EXERCISE OBJECTIVE
For the records below, give the number of lines containing the word "will" and no other text.

---- DATA SUPPLIED

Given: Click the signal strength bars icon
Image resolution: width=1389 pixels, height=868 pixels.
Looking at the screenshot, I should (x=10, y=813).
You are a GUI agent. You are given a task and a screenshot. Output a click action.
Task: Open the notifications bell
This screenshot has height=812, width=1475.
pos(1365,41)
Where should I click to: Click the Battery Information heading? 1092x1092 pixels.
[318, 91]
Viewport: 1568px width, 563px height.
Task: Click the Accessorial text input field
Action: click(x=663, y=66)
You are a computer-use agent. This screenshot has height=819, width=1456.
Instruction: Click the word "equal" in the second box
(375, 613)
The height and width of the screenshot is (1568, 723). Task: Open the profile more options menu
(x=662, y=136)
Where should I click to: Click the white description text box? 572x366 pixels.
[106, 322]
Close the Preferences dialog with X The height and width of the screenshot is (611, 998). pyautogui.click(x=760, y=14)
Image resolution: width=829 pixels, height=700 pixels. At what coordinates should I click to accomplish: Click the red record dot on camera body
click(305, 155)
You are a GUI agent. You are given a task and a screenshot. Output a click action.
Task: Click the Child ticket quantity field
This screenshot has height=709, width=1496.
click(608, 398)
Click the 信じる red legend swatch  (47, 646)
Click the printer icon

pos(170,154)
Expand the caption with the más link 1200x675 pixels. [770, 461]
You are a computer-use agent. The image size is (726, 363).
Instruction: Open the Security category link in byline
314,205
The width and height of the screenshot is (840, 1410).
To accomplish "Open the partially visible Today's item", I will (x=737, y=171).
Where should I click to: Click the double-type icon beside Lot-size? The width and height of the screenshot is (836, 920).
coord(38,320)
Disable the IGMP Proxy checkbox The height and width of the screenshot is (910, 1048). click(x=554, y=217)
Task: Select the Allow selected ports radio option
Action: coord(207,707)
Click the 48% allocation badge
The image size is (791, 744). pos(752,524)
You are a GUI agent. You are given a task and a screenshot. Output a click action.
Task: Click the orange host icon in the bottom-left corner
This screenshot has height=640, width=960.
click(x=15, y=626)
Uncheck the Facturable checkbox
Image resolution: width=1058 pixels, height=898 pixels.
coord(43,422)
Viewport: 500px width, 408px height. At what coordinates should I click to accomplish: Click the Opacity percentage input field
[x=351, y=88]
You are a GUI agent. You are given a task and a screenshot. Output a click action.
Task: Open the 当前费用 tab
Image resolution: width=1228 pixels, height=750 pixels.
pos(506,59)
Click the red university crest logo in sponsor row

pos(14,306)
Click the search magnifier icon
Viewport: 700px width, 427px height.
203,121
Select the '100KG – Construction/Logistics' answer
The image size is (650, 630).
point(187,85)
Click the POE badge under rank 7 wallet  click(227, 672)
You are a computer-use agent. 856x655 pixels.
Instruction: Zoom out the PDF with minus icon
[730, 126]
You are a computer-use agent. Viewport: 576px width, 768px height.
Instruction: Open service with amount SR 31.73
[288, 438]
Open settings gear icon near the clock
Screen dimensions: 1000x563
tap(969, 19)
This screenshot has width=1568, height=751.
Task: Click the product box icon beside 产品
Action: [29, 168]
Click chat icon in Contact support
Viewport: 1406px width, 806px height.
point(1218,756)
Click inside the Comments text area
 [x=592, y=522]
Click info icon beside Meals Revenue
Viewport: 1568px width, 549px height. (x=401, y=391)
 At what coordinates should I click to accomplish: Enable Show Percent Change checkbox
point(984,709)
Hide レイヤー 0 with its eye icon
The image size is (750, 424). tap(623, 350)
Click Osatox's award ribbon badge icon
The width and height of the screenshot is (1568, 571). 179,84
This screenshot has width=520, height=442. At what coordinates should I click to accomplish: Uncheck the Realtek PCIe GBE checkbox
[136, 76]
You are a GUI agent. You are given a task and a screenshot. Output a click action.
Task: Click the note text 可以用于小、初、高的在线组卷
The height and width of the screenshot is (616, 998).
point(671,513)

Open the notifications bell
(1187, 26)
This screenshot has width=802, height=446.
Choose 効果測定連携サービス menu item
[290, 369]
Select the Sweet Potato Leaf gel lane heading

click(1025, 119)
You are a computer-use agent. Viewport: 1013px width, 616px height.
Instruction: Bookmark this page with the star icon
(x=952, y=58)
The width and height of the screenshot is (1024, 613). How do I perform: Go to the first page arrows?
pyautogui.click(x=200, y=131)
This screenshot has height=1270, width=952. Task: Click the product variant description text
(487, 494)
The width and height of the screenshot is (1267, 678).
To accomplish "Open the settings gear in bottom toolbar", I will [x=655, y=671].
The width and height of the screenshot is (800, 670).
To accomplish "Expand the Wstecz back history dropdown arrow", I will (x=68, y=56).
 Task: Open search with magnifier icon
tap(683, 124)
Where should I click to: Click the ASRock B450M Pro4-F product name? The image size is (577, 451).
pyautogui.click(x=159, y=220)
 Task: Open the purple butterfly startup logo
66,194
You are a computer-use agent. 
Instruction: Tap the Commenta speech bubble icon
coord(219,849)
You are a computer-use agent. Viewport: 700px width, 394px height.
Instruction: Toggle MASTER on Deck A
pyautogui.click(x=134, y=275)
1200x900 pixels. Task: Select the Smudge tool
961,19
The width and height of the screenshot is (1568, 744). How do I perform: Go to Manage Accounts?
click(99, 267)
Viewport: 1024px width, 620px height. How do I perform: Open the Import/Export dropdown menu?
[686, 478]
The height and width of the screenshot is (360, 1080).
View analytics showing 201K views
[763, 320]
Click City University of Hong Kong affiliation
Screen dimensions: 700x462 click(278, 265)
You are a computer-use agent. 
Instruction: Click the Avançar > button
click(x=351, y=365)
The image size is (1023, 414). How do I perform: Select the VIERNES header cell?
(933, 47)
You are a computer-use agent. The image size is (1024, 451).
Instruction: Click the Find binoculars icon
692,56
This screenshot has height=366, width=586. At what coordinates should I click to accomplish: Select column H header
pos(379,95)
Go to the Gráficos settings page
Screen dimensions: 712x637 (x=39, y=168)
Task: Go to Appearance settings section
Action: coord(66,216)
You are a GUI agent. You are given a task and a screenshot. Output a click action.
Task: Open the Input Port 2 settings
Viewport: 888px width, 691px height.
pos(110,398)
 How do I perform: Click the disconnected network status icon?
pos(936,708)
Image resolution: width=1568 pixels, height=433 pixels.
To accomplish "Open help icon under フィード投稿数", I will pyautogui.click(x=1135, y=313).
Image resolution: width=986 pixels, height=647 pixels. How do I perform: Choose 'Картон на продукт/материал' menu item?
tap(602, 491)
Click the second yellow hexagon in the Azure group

--------

WRITTEN ANSWER
4